Pichincha.- En el Pleno de la Asamblea Nacional, el asambleísta de El Oro, Steven Ordóñez, defendió enfáticamente las reformas legales aprobadas por el mandato popular en la Consulta Popular de abril de 2024. Durante el segundo debate, Ordóñez subrayó la importancia de estas reformas para enfrentar la creciente criminalidad en el país.Ordóñez destacó que la lucha contra la delincuencia no se basa en banderas políticas, sino en un compromiso con todos los ecuatorianos. «Hoy, la guerra no está aquí (en el pleno de la Asamblea) , está en las calles donde están los delincuentes, los narcotraficantes, terroristas, vacunadores, asesinos y ladrones», afirmó el asambleísta.
El legislador también enfatizó el impacto negativo que ha dejado la falta de inversión de anteriores gobiernos en educación, en las zonas costeras y fronterizas, como su provincia, El Oro. «Todos sabemos lo que pasa en la línea de frontera, en Huaquillas; todos sabemos lo que está pasando en Puerto Bolívar, siendo esta una de las principales parroquias urbanas de la provincia de El Oro y ahora sufre los estragos de la inseguridad, eso ya no puede continuar», añadió.
Las reformas propuestas incluyen aumentos significativos en las penas para delitos graves como la delincuencia organizada, tráfico de drogas, asesinato, terrorismo, lavado de activos y minería ilegal. «Estamos incrementando las penas en doce delitos como, por ejemplo: delincuencia organizada de 10 a 30 años, tráfico de drogas de 13 a 26 años, asesinato o sicariato a 30 años, terrorismo a 30 años, lavado de activos de 10 a 22 años, minería ilegal de 5 a 20 años y cuando es con delincuencia organizada hasta 30 años», detalló Ordóñez. Hablando del tema minero recordó también los asesinatos del Alcalde de Portovelo, Jorge Maldonado y del Alcalde de Camilo Ponce Enríquez, José Sánchez, ambos burgomaestres de cantones donde se realiza actividad minera y donde se registra gran actividad de delincuencia organizada.
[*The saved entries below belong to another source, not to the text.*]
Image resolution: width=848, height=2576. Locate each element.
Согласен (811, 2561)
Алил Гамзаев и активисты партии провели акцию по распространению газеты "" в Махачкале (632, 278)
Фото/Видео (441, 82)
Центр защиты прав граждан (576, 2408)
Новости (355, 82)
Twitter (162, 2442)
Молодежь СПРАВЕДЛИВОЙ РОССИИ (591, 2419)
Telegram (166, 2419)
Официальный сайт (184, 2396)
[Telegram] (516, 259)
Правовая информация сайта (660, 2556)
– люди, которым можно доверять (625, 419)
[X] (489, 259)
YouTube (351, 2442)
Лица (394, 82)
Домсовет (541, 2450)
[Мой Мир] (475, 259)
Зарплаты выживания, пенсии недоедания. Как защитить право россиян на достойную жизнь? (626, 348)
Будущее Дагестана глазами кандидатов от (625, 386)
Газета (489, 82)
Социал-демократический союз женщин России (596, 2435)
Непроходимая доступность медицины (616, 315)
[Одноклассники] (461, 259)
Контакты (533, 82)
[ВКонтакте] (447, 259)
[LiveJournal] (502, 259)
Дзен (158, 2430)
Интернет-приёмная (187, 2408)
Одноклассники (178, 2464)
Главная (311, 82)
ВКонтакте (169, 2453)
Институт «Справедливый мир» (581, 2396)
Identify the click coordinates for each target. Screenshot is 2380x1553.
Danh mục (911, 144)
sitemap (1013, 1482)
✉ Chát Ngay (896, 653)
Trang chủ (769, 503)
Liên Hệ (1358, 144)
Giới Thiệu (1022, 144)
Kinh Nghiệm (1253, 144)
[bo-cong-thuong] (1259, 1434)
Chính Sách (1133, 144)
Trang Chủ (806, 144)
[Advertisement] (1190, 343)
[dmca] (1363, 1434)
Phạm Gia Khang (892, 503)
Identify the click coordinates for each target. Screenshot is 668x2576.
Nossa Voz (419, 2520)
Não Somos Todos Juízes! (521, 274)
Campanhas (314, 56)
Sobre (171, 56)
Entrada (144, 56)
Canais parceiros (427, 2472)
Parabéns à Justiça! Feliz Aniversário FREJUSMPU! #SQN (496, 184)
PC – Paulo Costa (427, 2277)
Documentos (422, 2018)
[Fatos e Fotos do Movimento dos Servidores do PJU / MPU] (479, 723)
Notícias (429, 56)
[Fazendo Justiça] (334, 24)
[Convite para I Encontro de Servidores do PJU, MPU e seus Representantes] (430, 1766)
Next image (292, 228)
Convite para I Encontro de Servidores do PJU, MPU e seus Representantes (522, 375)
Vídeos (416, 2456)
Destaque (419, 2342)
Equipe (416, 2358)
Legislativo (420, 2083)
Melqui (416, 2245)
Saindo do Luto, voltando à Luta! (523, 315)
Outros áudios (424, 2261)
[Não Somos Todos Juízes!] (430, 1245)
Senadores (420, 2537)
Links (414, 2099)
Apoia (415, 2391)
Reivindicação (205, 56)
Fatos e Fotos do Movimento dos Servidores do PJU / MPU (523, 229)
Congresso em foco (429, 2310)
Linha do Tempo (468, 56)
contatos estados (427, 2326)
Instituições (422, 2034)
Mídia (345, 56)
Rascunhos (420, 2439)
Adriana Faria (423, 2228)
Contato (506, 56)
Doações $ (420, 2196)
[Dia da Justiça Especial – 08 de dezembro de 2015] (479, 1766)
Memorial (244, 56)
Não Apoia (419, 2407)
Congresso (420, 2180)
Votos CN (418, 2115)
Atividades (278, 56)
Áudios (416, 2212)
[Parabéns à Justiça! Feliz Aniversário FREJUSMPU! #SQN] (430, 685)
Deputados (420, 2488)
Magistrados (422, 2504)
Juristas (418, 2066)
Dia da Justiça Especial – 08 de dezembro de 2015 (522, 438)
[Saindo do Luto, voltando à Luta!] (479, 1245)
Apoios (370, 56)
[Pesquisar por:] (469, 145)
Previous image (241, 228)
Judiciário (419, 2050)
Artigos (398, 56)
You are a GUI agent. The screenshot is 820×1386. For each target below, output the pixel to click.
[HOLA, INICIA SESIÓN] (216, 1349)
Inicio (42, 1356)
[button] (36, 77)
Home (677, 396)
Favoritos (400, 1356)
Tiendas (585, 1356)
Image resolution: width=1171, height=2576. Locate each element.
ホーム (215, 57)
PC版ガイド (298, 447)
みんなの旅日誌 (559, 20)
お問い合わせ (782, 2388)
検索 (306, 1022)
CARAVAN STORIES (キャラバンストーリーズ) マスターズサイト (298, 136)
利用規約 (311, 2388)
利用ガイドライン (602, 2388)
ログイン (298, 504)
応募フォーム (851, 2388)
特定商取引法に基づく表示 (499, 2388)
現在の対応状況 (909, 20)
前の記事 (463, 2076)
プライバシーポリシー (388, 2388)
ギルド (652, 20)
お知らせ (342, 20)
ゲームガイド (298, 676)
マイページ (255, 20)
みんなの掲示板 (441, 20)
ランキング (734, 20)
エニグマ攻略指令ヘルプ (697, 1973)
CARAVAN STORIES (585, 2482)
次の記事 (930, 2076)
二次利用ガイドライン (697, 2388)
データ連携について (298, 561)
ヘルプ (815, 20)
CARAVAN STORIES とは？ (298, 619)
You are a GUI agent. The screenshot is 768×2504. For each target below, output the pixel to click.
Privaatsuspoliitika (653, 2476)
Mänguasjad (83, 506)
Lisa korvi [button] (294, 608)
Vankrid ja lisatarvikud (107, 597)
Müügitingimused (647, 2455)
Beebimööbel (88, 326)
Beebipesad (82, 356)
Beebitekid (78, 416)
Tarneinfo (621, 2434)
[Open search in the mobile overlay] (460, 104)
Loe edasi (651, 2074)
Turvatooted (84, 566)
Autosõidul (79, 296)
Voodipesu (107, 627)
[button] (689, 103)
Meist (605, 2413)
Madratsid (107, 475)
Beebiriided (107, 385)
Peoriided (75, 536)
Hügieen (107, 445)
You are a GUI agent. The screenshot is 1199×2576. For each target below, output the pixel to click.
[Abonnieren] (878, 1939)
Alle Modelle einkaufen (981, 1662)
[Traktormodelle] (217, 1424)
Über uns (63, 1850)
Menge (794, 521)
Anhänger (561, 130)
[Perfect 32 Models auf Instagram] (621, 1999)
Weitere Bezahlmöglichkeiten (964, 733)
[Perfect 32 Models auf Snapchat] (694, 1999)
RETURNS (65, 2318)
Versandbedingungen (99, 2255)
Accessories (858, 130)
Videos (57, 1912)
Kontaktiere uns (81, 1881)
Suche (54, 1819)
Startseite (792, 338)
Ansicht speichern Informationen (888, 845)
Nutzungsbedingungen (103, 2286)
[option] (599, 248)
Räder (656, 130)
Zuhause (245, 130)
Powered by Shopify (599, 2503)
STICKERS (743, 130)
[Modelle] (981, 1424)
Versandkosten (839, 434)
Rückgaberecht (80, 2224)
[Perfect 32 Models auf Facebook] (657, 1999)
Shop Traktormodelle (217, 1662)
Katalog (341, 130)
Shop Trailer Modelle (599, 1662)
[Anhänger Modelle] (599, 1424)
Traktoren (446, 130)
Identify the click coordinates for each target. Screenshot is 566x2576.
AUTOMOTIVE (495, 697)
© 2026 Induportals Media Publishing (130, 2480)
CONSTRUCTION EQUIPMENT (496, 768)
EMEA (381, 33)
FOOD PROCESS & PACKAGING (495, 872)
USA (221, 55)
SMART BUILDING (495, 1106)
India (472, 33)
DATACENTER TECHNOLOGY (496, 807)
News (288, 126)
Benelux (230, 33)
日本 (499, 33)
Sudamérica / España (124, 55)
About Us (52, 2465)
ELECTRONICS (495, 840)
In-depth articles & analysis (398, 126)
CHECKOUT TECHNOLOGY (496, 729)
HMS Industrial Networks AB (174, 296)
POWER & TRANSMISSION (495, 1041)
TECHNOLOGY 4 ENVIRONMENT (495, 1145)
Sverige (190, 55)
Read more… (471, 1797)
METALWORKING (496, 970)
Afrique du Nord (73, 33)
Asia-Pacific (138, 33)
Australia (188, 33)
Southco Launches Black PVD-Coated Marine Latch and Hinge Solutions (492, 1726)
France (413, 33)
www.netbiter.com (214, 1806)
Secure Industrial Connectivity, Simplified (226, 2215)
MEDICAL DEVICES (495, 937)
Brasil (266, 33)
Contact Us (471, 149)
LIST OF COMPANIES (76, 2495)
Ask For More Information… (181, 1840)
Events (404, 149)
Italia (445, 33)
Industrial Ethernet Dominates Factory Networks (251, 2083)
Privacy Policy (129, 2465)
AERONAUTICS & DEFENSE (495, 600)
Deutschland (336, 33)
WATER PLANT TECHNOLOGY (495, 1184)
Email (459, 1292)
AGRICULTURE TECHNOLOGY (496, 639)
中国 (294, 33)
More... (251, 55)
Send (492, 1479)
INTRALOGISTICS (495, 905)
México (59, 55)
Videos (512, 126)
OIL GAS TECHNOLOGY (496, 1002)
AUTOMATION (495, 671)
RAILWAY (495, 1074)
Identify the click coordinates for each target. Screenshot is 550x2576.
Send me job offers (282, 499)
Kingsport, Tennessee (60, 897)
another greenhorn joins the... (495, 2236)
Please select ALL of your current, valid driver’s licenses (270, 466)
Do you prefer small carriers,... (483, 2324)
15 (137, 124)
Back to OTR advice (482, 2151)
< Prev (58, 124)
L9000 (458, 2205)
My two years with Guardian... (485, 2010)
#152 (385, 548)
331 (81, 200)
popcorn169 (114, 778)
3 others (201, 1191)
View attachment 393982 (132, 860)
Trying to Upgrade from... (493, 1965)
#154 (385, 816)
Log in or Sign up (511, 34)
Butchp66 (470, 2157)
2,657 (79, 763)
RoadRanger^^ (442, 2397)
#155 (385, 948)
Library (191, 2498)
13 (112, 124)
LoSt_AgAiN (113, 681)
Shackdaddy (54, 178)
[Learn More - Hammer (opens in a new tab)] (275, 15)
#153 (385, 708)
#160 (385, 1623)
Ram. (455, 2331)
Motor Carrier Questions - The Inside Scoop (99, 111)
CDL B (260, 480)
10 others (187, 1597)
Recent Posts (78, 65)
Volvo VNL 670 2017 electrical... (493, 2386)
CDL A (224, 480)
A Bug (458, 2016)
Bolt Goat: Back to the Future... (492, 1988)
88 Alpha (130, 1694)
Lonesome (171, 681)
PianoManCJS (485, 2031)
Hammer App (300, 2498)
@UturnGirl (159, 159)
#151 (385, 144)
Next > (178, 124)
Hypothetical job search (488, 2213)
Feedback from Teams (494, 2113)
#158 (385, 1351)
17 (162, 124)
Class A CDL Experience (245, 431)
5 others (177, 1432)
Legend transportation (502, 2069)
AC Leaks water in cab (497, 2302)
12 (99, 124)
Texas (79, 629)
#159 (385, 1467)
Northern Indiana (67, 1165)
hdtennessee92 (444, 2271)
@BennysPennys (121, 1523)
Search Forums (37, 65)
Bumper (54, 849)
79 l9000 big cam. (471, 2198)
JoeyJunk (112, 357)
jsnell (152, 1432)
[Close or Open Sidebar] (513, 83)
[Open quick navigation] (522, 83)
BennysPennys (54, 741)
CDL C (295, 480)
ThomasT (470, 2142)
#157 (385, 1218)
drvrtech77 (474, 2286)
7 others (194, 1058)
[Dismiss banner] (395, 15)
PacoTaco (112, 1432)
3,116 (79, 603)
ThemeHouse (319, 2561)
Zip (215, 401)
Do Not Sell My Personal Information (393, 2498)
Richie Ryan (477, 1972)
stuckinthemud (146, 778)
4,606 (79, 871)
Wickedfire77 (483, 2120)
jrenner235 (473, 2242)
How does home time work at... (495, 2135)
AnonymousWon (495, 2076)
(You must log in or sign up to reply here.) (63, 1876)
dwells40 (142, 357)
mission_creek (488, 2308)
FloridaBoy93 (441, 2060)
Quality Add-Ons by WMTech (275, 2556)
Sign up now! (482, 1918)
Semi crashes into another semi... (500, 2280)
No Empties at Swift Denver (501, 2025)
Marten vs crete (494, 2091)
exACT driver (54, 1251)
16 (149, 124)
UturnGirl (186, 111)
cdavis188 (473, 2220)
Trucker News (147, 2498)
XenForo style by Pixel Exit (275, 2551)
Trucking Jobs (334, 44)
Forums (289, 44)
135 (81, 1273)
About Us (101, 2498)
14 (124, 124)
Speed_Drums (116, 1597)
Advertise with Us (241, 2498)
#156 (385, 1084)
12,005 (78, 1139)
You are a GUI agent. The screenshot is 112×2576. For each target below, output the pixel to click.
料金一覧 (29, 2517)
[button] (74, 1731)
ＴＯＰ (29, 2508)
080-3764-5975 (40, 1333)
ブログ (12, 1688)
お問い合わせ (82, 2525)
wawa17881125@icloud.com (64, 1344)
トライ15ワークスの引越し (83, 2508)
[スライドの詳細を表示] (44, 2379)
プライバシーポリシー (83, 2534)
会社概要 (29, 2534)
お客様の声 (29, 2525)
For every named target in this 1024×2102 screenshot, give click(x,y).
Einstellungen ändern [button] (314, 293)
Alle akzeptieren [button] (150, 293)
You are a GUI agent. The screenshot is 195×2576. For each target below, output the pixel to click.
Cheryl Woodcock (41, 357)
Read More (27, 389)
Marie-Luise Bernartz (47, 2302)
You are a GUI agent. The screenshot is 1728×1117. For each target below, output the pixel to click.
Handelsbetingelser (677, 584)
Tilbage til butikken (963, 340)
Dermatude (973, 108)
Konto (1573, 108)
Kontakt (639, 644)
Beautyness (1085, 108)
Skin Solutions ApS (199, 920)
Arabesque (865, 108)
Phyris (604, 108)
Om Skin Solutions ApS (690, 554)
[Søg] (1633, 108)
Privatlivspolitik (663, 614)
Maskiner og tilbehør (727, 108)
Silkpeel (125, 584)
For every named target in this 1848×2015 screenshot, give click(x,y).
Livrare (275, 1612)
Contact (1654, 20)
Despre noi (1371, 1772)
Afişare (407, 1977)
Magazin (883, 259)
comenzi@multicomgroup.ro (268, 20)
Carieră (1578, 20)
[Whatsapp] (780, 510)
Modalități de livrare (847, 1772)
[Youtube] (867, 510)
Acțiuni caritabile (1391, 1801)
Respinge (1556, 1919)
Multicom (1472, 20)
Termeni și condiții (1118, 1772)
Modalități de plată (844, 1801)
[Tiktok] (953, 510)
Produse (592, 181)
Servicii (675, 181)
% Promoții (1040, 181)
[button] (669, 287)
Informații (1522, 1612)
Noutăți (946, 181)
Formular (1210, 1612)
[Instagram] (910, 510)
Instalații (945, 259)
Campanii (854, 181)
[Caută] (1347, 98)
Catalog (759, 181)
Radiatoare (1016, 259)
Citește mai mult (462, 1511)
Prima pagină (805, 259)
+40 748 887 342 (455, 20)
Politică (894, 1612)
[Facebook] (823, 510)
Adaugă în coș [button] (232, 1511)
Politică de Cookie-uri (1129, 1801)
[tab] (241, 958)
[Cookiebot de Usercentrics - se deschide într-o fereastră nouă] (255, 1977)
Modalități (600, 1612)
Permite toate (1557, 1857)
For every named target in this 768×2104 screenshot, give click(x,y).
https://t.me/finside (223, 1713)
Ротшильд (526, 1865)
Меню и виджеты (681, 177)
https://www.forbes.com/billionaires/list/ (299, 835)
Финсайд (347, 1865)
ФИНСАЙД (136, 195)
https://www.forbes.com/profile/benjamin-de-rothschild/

Además, se reformaron los artículos 698 y 699 del COIP para eliminar los beneficios penitenciarios en estos delitos, asegurando que las condenas se cumplan en su totalidad.
Se introdujeron nuevas disposiciones para la confiscación de armas y para sancionar severamente el porte de armas de uso privativo de las fuerzas públicas. «Con 48,000 armas en cadena de custodia y 45,000 policías en las calles exponiendo sus vidas, vamos a asegurar que nuestras fuerzas armadas estén debidamente equipadas», mencionó Ordóñez.
El asambleísta concluyó su intervención llamando a la unidad y al compromiso de todos los legisladores para combatir la delincuencia organizada y asegurar justicia para las víctimas. «Para quien ha perdido un familiar, 30 años no serán suficientes para reparar el daño. Las víctimas merecen justicia, no promesas vacías», finalizó.